- 原文
カナダ外資系日記

海外就職、海外で働く、株式投資について書きます。

著名投資家Ray Dalioの資産ポートフォリオ

最近、日本から取り寄せた、世界のエリート投資家は何を考えているのか、という本を日本語で読んでいます。ここで今世界で最も有名な投資家の一人である、Ray Dalioに著者がインタビューで聞き出した素人投資家にお勧めするポートフォリオについて記述がありましたのでご紹介します。彼の推奨するポートフォリオは、

 

株式30%、中期米国債(7-10年満期)15%、長期米国債(20-25年満期)40%、金、7.5%、商品取引7.5% となっています。株式ではS&P500インデックスなど幅広く投資できるものを推奨しています。米国債が55%とはかなりディフェンシブなポートフォリオという印象です。利回りは低そうですが。

- 作業内容
1. 原文の「米国債が55%とはかなりディフェンシブなポートフォリオという印象です。」という一文を英語に訳すこと。
2. 原文について次の問いに答えること。
(a) 推奨ポートフォリオで長期米国債が占める割合は何%か。
(b) 中期米国債とされているのは何年満期のものか。
(c) 筆者は日本から取り寄せた本を何語で読んでいるか。
記録は使わなくてよい。

(表示項目を探すための記録)
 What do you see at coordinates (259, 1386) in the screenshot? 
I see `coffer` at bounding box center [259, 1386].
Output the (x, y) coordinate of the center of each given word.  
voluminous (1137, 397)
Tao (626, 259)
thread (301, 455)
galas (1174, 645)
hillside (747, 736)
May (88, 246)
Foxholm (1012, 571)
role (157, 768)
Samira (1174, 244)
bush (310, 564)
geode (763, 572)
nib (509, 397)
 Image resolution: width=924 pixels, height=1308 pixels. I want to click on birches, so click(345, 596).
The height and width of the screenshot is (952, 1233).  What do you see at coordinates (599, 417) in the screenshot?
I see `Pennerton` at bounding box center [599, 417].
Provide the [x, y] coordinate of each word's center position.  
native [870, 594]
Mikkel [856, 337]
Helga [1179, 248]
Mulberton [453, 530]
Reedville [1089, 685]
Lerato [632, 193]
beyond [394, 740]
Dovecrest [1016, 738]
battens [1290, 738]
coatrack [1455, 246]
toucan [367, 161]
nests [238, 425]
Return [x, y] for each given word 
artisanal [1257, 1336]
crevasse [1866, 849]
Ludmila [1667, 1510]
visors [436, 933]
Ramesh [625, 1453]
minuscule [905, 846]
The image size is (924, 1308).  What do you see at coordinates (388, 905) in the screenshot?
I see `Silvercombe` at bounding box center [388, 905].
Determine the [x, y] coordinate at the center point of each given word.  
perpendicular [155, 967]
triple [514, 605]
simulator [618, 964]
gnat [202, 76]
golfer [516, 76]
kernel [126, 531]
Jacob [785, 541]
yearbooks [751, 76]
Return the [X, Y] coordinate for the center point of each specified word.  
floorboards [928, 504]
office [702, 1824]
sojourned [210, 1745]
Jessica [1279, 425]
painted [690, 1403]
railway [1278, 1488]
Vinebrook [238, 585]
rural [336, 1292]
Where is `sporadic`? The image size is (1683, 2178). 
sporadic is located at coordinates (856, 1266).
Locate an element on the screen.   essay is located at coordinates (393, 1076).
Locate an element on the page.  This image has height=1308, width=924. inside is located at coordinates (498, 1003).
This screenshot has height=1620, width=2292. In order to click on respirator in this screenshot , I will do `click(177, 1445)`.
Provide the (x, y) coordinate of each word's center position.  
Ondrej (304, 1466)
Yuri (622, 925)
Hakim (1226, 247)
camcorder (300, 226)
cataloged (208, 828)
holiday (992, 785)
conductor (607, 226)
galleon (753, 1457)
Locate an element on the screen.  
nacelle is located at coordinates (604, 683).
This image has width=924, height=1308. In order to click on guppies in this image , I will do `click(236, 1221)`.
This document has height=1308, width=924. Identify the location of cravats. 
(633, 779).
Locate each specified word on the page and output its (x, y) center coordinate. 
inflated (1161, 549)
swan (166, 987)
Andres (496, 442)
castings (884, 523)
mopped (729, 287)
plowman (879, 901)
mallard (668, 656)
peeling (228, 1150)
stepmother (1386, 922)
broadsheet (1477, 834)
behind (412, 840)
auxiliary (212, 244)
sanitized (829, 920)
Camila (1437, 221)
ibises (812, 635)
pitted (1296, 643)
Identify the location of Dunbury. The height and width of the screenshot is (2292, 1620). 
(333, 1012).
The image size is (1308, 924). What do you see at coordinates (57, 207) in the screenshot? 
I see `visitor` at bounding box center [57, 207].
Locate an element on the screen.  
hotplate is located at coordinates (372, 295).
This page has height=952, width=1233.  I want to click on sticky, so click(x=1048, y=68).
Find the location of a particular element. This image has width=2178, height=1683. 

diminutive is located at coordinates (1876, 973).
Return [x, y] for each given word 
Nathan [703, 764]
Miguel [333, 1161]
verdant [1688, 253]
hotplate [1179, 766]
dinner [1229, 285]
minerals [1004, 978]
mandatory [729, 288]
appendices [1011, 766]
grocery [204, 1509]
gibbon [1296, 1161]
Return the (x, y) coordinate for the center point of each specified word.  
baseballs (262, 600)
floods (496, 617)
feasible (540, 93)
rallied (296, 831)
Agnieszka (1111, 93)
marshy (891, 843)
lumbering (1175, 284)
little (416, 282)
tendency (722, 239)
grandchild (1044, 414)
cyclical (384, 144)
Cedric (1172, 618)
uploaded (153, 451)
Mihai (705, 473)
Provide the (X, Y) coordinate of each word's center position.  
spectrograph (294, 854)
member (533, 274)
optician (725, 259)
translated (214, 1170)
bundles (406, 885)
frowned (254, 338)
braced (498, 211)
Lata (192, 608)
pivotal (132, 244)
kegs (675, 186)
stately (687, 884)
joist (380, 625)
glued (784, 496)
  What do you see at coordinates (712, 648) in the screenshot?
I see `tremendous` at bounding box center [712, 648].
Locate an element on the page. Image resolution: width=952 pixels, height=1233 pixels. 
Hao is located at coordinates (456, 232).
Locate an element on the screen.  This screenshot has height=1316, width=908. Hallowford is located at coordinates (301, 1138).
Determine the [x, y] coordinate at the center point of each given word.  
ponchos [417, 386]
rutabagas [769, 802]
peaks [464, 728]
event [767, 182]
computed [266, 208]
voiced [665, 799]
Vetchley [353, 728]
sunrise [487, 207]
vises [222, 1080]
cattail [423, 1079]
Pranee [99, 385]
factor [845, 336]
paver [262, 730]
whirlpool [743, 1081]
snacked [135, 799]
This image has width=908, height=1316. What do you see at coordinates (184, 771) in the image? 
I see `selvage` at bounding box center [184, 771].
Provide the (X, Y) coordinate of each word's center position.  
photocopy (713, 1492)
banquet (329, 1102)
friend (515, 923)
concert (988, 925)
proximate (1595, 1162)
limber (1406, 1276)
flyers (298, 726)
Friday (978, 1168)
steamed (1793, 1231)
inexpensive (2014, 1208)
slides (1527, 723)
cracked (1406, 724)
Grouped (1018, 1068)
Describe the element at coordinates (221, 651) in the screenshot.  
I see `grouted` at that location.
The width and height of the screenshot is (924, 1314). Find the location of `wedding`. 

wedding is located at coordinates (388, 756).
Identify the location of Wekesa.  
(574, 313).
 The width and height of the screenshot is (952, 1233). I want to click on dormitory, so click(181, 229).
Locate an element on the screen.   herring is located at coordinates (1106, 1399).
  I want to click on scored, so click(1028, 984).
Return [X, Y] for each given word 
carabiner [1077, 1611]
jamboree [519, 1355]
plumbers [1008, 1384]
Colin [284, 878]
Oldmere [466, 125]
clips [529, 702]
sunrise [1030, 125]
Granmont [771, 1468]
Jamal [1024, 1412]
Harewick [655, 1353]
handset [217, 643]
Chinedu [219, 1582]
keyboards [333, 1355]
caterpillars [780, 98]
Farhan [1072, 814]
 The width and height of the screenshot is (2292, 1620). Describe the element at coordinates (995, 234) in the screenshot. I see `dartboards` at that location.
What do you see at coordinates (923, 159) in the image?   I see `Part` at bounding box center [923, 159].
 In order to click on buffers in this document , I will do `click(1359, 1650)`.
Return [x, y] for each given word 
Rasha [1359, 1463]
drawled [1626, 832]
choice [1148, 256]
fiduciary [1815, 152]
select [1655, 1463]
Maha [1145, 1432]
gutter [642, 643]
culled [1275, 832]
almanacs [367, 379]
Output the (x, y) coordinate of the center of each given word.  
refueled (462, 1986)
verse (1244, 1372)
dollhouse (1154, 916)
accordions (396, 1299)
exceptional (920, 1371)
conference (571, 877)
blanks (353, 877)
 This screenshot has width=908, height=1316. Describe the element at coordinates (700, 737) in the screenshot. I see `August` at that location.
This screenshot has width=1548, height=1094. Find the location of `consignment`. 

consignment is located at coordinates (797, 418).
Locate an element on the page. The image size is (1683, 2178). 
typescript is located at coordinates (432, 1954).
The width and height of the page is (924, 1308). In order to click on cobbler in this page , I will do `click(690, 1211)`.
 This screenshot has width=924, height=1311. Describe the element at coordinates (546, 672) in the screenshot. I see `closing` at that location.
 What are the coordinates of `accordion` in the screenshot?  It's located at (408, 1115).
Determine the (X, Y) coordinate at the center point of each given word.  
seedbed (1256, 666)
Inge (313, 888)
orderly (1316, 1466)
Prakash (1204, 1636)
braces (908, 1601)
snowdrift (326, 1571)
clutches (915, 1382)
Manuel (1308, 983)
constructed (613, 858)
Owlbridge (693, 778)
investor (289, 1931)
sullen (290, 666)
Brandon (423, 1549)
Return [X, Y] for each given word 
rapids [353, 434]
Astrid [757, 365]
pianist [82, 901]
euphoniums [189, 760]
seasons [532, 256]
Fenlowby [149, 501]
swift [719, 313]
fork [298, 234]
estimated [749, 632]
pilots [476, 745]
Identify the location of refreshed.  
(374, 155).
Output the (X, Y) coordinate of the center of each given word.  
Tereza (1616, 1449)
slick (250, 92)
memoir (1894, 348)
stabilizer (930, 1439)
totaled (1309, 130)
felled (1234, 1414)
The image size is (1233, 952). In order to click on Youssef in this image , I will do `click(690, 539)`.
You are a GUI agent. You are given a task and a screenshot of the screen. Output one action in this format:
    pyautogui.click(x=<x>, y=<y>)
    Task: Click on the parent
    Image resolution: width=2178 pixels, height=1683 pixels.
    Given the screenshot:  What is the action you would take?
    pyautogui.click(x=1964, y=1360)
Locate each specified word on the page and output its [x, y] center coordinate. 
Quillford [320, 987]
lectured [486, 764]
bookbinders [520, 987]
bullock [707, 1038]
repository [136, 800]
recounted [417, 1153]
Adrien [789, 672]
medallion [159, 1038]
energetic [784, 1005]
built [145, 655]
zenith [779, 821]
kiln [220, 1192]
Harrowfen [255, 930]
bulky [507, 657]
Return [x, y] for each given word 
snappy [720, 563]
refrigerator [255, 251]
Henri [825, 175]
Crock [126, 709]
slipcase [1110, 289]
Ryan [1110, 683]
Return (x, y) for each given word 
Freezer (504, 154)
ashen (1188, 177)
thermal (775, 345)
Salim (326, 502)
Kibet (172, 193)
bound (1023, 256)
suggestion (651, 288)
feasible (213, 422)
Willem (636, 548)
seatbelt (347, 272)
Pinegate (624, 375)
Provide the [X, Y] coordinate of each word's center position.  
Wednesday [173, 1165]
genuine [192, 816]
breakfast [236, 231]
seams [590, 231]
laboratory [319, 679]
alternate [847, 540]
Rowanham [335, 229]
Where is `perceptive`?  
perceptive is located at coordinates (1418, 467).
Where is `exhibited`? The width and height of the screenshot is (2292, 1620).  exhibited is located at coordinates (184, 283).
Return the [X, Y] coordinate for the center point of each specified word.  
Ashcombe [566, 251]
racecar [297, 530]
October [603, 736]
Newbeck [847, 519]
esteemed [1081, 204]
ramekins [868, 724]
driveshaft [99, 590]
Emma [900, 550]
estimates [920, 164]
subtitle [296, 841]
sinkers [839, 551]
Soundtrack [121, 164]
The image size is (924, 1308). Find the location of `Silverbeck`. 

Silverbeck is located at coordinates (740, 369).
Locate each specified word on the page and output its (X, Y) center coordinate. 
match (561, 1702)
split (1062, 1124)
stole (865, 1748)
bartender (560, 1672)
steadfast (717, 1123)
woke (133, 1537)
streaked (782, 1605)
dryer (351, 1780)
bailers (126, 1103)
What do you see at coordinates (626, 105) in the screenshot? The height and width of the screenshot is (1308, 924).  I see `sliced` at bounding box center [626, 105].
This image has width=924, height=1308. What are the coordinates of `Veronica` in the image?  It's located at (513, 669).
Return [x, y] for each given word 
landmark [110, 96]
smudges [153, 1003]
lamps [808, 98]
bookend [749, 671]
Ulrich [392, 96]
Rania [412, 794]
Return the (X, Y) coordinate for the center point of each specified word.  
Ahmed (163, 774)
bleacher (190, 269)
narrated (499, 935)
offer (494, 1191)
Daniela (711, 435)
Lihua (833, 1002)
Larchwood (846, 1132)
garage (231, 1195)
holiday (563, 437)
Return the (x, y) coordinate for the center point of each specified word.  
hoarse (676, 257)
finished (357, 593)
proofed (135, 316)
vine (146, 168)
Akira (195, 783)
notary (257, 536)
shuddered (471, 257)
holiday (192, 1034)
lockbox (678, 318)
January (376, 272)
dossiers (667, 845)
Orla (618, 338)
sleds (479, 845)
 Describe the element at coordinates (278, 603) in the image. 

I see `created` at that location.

- 解答
1. With US Treasuries at 55%, it strikes me as quite a defensive portfolio.

2.
(a) 40%
(b) 7〜10年満期
(c) 日本語